_Work to be completed_. Only the lines below starting at the one containing "Neoprene Faced Phenolic Flange Isolation Gasket Kit (391, 1823)" and ending at the one containing "Kit (647, 1824)" belong in the answer, each copied exactly.

_Exercise inputs_.

--------------------------------------------------

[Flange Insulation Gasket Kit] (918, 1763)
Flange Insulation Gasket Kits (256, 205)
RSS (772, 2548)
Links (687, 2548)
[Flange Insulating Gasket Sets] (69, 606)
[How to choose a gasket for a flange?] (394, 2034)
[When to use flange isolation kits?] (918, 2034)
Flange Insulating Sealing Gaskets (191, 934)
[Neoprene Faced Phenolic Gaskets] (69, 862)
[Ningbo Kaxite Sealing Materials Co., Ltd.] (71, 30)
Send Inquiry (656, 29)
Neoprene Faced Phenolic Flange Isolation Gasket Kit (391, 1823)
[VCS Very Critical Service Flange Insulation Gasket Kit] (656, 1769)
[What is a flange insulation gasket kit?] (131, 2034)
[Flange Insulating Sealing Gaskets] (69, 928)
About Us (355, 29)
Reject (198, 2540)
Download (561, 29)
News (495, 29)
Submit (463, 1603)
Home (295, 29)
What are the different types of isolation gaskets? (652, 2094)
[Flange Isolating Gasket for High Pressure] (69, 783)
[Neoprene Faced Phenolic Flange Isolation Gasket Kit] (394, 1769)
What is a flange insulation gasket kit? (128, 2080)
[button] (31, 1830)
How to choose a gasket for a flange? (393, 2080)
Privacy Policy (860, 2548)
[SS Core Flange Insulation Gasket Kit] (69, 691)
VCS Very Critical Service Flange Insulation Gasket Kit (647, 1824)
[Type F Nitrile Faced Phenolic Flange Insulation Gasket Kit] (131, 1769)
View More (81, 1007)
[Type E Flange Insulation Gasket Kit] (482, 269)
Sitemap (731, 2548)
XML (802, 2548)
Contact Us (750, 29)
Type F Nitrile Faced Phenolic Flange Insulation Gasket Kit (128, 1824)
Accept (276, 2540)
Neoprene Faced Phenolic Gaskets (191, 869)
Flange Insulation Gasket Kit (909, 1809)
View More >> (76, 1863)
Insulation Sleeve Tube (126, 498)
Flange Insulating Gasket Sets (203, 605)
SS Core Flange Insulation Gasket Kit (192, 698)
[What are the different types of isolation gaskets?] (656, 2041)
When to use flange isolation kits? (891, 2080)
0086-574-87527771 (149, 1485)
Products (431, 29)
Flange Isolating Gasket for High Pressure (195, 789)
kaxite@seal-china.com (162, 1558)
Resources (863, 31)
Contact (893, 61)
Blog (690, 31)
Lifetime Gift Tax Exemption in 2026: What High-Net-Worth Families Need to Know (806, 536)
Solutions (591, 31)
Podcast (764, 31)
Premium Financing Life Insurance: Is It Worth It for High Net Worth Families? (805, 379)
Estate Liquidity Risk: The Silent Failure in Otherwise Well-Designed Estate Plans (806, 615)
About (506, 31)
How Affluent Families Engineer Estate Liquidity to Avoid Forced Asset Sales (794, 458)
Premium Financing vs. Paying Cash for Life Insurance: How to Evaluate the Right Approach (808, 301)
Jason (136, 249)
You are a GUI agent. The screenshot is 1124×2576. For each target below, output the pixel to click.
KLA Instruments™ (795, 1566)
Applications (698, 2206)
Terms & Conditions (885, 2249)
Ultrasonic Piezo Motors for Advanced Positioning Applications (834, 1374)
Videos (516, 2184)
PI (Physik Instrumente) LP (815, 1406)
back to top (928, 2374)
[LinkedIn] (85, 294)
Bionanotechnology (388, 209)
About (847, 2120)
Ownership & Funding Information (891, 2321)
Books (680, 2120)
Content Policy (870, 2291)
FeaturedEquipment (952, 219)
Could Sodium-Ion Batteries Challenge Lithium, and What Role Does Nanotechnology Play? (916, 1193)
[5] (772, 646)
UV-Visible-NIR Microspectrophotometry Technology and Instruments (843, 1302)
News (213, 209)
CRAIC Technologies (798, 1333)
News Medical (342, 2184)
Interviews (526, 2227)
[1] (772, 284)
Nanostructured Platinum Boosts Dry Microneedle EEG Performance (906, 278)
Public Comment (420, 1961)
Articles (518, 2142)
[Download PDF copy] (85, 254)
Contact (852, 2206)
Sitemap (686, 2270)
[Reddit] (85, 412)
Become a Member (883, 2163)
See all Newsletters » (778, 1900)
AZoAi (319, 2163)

--------------------------------------------------

_Exercise result_.
Neoprene Faced Phenolic Flange Isolation Gasket Kit (391, 1823)
[VCS Very Critical Service Flange Insulation Gasket Kit] (656, 1769)
[What is a flange insulation gasket kit?] (131, 2034)
[Flange Insulating Sealing Gaskets] (69, 928)
About Us (355, 29)
Reject (198, 2540)
Download (561, 29)
News (495, 29)
Submit (463, 1603)
Home (295, 29)
What are the different types of isolation gaskets? (652, 2094)
[Flange Isolating Gasket for High Pressure] (69, 783)
[Neoprene Faced Phenolic Flange Isolation Gasket Kit] (394, 1769)
What is a flange insulation gasket kit? (128, 2080)
[button] (31, 1830)
How to choose a gasket for a flange? (393, 2080)
Privacy Policy (860, 2548)
[SS Core Flange Insulation Gasket Kit] (69, 691)
VCS Very Critical Service Flange Insulation Gasket Kit (647, 1824)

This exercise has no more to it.